-- START Data to use --

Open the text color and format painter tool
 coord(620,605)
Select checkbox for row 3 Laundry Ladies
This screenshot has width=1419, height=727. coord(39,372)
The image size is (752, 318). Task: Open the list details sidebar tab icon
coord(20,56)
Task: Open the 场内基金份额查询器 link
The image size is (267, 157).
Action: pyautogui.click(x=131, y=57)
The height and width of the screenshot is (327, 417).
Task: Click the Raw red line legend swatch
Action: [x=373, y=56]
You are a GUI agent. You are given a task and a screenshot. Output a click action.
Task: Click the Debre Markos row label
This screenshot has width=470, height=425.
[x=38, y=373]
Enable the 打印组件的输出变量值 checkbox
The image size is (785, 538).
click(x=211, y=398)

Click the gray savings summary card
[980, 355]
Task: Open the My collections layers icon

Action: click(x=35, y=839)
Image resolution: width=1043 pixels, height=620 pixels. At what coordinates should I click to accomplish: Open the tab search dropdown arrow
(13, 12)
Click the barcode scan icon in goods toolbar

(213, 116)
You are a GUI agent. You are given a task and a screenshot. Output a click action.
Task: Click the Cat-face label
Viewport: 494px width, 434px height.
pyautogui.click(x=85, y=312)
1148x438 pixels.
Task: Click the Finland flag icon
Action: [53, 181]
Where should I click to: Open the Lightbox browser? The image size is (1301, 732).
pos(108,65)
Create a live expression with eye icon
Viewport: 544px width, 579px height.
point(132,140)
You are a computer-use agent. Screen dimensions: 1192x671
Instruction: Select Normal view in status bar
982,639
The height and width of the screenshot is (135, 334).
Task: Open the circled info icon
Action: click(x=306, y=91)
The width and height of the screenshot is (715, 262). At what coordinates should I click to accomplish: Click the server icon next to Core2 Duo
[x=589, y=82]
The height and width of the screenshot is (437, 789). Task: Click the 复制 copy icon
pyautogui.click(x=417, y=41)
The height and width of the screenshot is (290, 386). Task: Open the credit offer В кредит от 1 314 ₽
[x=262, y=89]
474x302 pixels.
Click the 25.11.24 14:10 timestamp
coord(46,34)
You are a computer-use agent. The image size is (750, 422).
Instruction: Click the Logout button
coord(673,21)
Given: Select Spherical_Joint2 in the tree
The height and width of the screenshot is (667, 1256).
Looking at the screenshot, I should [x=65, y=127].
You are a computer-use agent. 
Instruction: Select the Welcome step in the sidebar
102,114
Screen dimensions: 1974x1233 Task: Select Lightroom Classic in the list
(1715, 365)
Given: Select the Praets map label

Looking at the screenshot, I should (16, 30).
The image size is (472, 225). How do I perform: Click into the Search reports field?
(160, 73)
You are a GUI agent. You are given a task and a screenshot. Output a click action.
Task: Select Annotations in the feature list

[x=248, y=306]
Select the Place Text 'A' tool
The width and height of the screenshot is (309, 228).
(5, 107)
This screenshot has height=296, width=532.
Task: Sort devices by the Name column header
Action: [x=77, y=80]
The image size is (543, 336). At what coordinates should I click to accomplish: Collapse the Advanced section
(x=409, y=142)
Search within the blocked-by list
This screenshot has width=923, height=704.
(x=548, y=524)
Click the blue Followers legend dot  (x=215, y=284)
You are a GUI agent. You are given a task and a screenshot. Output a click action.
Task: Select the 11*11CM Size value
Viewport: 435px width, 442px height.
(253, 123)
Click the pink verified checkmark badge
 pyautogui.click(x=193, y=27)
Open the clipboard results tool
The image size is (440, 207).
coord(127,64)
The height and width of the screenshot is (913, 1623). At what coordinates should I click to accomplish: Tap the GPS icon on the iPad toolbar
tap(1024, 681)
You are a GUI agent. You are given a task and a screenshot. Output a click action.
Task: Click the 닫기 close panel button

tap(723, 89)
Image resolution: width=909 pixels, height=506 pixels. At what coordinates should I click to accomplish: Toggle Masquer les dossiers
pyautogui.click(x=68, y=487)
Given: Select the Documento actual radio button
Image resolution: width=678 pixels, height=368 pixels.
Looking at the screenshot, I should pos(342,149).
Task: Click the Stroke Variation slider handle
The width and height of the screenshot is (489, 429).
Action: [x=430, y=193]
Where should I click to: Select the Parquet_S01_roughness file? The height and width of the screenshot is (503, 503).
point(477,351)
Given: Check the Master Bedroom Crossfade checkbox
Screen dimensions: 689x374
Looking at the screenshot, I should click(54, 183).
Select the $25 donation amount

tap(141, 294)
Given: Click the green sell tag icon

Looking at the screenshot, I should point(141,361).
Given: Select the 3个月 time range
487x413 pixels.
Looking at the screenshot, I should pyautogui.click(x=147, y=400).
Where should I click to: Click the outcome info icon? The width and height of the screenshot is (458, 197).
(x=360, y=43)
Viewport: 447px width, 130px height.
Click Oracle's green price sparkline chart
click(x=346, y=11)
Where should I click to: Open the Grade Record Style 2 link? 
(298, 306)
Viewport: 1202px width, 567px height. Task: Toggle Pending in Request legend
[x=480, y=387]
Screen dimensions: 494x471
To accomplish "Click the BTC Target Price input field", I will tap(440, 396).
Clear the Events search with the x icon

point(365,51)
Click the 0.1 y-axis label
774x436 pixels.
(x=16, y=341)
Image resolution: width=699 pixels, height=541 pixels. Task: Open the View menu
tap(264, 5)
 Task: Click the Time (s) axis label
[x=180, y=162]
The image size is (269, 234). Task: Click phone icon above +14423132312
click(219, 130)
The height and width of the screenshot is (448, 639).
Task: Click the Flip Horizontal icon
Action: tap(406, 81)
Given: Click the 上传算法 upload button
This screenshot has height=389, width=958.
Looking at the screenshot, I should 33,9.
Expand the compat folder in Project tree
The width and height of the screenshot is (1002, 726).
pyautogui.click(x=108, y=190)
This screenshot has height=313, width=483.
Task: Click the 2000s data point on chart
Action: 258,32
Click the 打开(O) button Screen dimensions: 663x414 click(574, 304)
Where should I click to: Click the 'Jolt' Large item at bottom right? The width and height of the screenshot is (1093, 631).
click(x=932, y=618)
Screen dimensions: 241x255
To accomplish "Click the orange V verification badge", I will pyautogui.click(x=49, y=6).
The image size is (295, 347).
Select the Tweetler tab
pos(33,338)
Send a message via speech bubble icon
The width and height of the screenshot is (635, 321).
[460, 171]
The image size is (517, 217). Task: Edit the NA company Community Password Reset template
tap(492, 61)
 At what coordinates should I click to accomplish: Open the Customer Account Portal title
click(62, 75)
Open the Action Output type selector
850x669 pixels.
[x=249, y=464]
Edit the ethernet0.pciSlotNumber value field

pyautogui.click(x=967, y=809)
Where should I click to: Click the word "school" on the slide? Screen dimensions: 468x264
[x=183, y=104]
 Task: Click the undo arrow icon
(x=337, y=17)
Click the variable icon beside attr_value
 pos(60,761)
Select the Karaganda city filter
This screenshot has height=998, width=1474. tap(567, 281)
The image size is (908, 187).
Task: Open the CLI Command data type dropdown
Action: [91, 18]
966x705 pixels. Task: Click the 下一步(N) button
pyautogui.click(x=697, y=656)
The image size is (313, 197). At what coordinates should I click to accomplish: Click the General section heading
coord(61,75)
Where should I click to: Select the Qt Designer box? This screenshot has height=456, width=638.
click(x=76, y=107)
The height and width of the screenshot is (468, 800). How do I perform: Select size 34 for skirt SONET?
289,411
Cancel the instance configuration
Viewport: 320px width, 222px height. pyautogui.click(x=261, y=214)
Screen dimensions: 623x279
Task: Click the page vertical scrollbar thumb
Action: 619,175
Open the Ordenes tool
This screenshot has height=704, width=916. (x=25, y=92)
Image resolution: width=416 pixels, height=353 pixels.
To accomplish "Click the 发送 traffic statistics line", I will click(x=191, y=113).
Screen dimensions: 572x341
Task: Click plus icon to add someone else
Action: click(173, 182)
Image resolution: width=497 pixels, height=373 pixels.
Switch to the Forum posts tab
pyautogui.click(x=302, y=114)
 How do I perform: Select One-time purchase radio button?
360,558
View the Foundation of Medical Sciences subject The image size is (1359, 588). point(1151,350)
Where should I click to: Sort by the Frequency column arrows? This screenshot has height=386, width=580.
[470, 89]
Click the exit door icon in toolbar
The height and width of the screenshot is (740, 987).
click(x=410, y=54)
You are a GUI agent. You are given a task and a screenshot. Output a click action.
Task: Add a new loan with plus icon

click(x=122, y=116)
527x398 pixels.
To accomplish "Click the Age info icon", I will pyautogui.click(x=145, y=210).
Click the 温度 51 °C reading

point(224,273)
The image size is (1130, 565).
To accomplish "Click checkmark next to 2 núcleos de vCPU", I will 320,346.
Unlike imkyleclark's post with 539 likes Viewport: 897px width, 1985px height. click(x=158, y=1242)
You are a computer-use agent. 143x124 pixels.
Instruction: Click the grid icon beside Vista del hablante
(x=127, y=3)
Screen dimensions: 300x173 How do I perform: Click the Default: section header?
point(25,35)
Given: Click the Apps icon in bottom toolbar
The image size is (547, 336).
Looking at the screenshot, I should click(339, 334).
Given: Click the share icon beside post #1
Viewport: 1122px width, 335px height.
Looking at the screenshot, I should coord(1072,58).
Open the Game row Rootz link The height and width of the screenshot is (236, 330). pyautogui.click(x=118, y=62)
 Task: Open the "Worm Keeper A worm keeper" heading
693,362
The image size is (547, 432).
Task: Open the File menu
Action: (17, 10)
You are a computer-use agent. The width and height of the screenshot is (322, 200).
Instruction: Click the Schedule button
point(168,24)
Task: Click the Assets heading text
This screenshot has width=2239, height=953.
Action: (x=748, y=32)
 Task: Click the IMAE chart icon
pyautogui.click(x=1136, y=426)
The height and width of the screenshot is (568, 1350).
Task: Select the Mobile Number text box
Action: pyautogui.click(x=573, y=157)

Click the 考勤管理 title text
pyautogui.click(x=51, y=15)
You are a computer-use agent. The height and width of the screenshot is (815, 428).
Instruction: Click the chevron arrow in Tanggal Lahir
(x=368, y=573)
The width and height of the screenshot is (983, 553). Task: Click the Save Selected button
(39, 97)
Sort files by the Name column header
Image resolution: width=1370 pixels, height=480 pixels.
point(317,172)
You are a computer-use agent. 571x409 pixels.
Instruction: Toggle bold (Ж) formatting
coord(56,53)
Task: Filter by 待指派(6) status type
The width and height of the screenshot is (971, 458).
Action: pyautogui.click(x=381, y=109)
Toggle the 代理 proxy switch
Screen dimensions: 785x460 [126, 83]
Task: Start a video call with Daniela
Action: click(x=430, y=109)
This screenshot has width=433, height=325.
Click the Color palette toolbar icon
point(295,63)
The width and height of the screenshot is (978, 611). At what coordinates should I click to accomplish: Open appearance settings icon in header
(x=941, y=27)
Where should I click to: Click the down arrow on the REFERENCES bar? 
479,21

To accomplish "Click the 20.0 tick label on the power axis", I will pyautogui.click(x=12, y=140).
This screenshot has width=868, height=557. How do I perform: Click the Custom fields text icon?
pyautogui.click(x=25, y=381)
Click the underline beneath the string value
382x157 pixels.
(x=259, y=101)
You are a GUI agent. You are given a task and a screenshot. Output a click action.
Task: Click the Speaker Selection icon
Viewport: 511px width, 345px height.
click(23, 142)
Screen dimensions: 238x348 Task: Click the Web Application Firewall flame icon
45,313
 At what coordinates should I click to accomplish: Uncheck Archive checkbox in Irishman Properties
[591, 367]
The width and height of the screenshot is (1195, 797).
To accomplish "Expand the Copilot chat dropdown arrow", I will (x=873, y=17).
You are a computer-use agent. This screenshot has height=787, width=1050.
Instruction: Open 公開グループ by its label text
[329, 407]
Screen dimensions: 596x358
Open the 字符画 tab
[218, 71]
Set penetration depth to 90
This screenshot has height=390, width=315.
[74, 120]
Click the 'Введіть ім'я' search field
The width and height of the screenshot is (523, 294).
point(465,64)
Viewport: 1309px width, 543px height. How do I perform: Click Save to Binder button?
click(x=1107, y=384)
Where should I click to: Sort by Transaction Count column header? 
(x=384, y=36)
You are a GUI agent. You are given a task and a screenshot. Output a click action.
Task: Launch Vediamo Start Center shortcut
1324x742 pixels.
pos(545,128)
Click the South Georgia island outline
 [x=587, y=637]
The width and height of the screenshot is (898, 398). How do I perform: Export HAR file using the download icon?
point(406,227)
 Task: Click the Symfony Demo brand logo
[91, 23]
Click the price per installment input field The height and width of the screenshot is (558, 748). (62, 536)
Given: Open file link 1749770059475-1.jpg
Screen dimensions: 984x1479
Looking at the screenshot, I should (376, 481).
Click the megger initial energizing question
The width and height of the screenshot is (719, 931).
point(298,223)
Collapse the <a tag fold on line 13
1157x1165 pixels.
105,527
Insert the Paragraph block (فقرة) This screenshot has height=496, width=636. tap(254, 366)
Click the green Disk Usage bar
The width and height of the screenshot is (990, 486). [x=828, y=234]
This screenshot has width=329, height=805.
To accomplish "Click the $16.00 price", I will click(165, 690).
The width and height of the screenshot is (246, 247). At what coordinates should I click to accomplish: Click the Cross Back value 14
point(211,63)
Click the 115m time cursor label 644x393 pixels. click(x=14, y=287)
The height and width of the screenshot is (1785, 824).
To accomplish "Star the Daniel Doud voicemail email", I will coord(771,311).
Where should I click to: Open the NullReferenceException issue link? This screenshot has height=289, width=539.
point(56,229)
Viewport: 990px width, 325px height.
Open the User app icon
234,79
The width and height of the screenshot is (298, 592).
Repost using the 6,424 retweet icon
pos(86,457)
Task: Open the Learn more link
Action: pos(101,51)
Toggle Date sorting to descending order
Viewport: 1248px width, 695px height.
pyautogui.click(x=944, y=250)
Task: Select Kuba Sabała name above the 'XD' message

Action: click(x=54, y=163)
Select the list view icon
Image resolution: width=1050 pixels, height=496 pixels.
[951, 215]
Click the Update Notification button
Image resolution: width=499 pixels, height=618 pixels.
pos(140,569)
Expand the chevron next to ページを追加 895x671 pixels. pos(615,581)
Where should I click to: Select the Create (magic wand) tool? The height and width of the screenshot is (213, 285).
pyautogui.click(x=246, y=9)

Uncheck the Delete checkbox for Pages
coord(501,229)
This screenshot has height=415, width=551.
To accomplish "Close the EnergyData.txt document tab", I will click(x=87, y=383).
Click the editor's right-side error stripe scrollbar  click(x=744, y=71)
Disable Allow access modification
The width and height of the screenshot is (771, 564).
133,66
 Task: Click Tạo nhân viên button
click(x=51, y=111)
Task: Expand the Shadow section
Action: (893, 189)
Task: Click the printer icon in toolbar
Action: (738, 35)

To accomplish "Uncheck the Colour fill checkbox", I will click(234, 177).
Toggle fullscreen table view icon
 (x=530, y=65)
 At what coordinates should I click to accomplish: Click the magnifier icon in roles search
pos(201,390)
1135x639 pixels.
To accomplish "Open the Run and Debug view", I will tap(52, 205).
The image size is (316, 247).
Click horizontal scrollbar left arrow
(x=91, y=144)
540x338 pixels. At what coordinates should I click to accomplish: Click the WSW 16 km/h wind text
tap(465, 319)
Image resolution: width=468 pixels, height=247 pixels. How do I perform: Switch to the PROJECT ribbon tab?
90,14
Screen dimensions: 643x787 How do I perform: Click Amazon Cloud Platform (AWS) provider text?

-- END Data to use --

Your objective:
In the items starting at the line containing "Click the 打开(O)" and ending at the line containing "This screenshot has height=704, width=916.", replace "Where should I click to" with "Which point should I click to" and give those lines again with everything else unchanged.

Correct output:
Click the 打开(O) button Screen dimensions: 663x414 click(574, 304)
Which point should I click to: Click the 'Jolt' Large item at bottom right? The width and height of the screenshot is (1093, 631).
click(x=932, y=618)
Screen dimensions: 241x255
To accomplish "Click the orange V verification badge", I will pyautogui.click(x=49, y=6).
The image size is (295, 347).
Select the Tweetler tab
pos(33,338)
Send a message via speech bubble icon
The width and height of the screenshot is (635, 321).
[460, 171]
The image size is (517, 217). Task: Edit the NA company Community Password Reset template
tap(492, 61)
 At what coordinates should I click to accomplish: Open the Customer Account Portal title
click(62, 75)
Open the Action Output type selector
850x669 pixels.
[x=249, y=464]
Edit the ethernet0.pciSlotNumber value field

pyautogui.click(x=967, y=809)
Which point should I click to: Click the word "school" on the slide? Screen dimensions: 468x264
[x=183, y=104]
 Task: Click the undo arrow icon
(x=337, y=17)
Click the variable icon beside attr_value
 pos(60,761)
Select the Karaganda city filter
This screenshot has height=998, width=1474. tap(567, 281)
The image size is (908, 187).
Task: Open the CLI Command data type dropdown
Action: [91, 18]
966x705 pixels. Task: Click the 下一步(N) button
pyautogui.click(x=697, y=656)
The image size is (313, 197). At what coordinates should I click to accomplish: Click the General section heading
coord(61,75)
Which point should I click to: Select the Qt Designer box? This screenshot has height=456, width=638.
click(x=76, y=107)
The height and width of the screenshot is (468, 800). How do I perform: Select size 34 for skirt SONET?
289,411
Cancel the instance configuration
Viewport: 320px width, 222px height. pyautogui.click(x=261, y=214)
Screen dimensions: 623x279
Task: Click the page vertical scrollbar thumb
Action: 619,175
Open the Ordenes tool
This screenshot has height=704, width=916. (x=25, y=92)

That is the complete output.